The alliance, which puts the stamp of approval on all Wi-Fi gear, started certifying products with Wi-Fi Direct in late October. About 20 products have been approved, but there were few new Wi-Fi Direct gadgets at the recent International Consumer Electronics Show, which is often watched for new trends. However, that's no reason to count out the new technology, according to vendors and industry observers.
Wi-Fi Direct is a specification for devices to communicate via Wi-Fi without an access point. The capability could have a range of uses, including linking peripherals to PCs, doing quick file transfers anywhere, and connecting home entertainment gear. Wi-Fi Direct can deliver typical Wi-Fi speeds, and peer-to-peer networks can be set up with the technology as long as one of the devices involved is equipped with it.
The new technology is the first realistic option for peer-to-peer networks in the Wi-Fi family of standards. The previous mechanism, called "ad hoc mode," was too complex for most users to set up and worked poorly even when they could.

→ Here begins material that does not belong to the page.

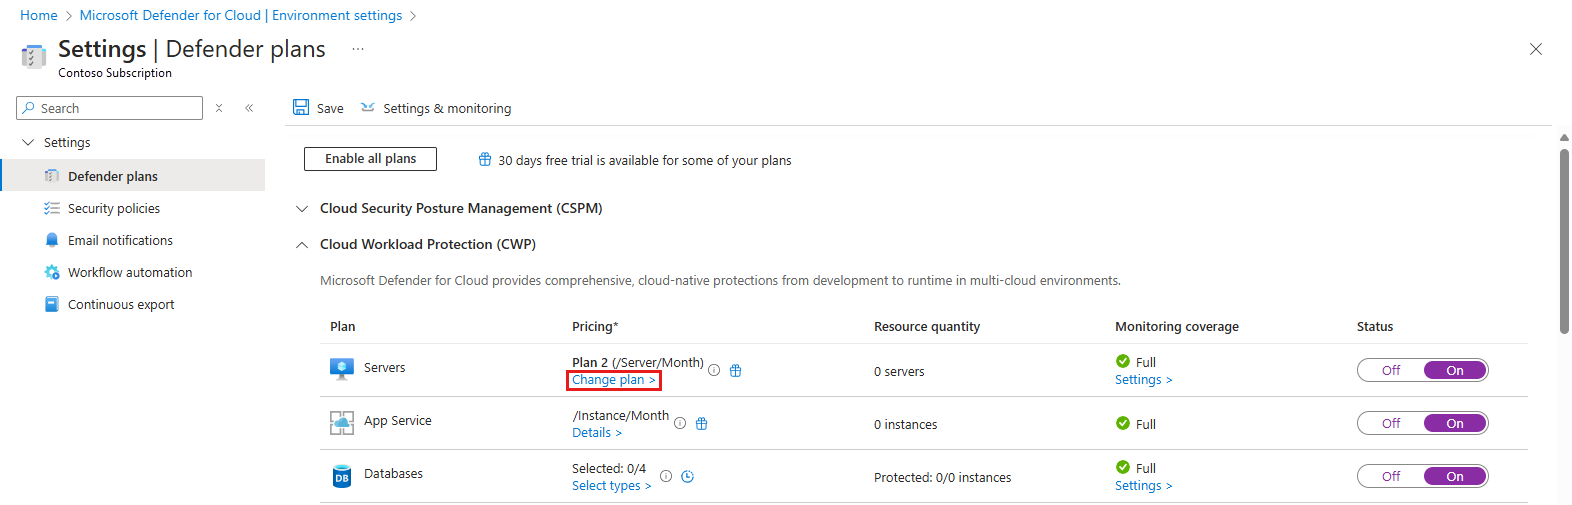Open Change plan link for Servers
1572x505 pixels.
pos(613,380)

Vendor-specific tools have filled the void to some degree. For example, Intel introduced Intel My WiFi at CES in 2009, and it is now built into almost all consumer laptops with Intel Wi-Fi chipsets, according to Kerry Forrell, an Intel product manager. Among other things, Intel My WiFi lets laptops send print jobs to printers and synchronize data with mobile phones or portable audio players, he said. Another Intel technology, called Wireless Display, or WiDi, uses Intel My WiFi to send video and audio from Wi-Fi devices to TVs and other displays. Microsoft has gotten into the game with a feature called SoftAP, which allows a Windows PC to turn itself into a virtual access point, again bypassing the need for a dedicated network.
Wi-Fi Direct opens up these capabilities to more devices, beyond the Windows and Intel worlds, said Roel Peeters, vice president of marketing and business development at Ozmo Devices, which makes wireless chipsets. Many types of products, such as TVs and set-top boxes, don't use either Intel or Microsoft. In addition, a standard specification should help all players benefit from market momentum and growing product volume, he said.
The new standard has attracted support from most of the major Wi-Fi silicon providers. Intel, Atheros, Broadcom and Marvell all have had components certified for Wi-Fi Direct. Intel itself plans eventually to include Wi-Fi Direct in all its wireless products, offering it alongside My WiFi and WiDi where those are provided, Forrell said.